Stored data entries
= = = = =

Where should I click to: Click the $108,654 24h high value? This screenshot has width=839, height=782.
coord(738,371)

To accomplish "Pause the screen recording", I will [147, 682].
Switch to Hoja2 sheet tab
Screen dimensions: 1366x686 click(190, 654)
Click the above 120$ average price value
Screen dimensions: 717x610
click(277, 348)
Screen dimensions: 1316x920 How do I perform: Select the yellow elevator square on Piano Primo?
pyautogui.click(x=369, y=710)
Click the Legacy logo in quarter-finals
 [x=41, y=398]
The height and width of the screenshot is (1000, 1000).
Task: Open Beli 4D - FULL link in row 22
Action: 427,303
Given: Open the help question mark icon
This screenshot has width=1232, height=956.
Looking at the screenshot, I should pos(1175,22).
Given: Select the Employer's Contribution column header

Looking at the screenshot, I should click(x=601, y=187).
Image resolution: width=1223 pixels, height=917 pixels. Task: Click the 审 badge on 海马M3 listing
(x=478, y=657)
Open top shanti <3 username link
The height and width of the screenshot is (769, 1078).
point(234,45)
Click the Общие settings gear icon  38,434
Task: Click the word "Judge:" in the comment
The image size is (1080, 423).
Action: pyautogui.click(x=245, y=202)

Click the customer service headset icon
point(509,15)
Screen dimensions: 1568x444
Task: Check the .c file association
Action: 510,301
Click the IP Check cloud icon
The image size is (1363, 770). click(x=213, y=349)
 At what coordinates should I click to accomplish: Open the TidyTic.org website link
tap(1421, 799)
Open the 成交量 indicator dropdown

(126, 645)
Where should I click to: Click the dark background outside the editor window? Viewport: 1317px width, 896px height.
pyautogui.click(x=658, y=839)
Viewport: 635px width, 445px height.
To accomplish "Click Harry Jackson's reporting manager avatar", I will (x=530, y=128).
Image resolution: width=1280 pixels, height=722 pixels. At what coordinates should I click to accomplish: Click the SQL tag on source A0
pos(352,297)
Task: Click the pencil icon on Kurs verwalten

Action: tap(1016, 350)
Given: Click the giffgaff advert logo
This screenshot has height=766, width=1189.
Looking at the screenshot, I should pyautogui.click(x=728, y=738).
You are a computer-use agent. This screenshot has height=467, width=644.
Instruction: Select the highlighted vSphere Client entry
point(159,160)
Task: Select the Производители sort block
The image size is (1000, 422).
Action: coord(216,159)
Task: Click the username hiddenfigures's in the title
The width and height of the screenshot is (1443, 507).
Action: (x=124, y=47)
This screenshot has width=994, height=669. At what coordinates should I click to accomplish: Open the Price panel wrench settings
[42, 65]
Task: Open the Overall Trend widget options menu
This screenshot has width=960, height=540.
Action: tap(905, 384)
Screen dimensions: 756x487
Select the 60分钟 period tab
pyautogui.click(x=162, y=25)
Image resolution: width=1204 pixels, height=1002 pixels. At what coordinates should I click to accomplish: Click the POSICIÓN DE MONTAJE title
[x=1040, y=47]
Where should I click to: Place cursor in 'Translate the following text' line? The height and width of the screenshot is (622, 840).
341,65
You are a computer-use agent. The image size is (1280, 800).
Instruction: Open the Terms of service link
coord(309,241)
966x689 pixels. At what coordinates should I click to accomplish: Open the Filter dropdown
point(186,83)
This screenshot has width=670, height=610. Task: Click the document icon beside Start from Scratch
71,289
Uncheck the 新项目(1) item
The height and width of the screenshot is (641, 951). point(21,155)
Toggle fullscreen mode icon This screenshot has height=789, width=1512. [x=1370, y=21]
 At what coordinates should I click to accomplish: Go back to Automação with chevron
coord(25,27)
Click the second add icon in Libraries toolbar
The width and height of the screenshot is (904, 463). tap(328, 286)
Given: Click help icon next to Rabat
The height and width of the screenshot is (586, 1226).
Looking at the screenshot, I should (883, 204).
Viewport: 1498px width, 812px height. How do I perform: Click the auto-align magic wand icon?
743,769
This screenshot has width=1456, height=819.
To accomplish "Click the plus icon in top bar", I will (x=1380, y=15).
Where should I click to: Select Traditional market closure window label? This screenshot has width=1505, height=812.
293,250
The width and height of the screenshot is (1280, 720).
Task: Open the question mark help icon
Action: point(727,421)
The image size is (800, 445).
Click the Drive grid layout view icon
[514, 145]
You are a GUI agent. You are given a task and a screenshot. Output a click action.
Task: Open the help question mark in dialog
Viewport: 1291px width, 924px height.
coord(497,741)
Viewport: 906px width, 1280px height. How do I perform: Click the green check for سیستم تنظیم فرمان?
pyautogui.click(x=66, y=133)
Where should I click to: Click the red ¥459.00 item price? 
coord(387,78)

= = = = =

EXERCISE DESCRIPTION:
From the entries above, copy every line that holds the word "agent".

THE COMPLETED TASK:
You are a computer-use agent. This screenshot has height=467, width=644.
You are a computer-use agent. The image size is (1280, 800).
You are a GUI agent. You are given a task and a screenshot. Output a click action.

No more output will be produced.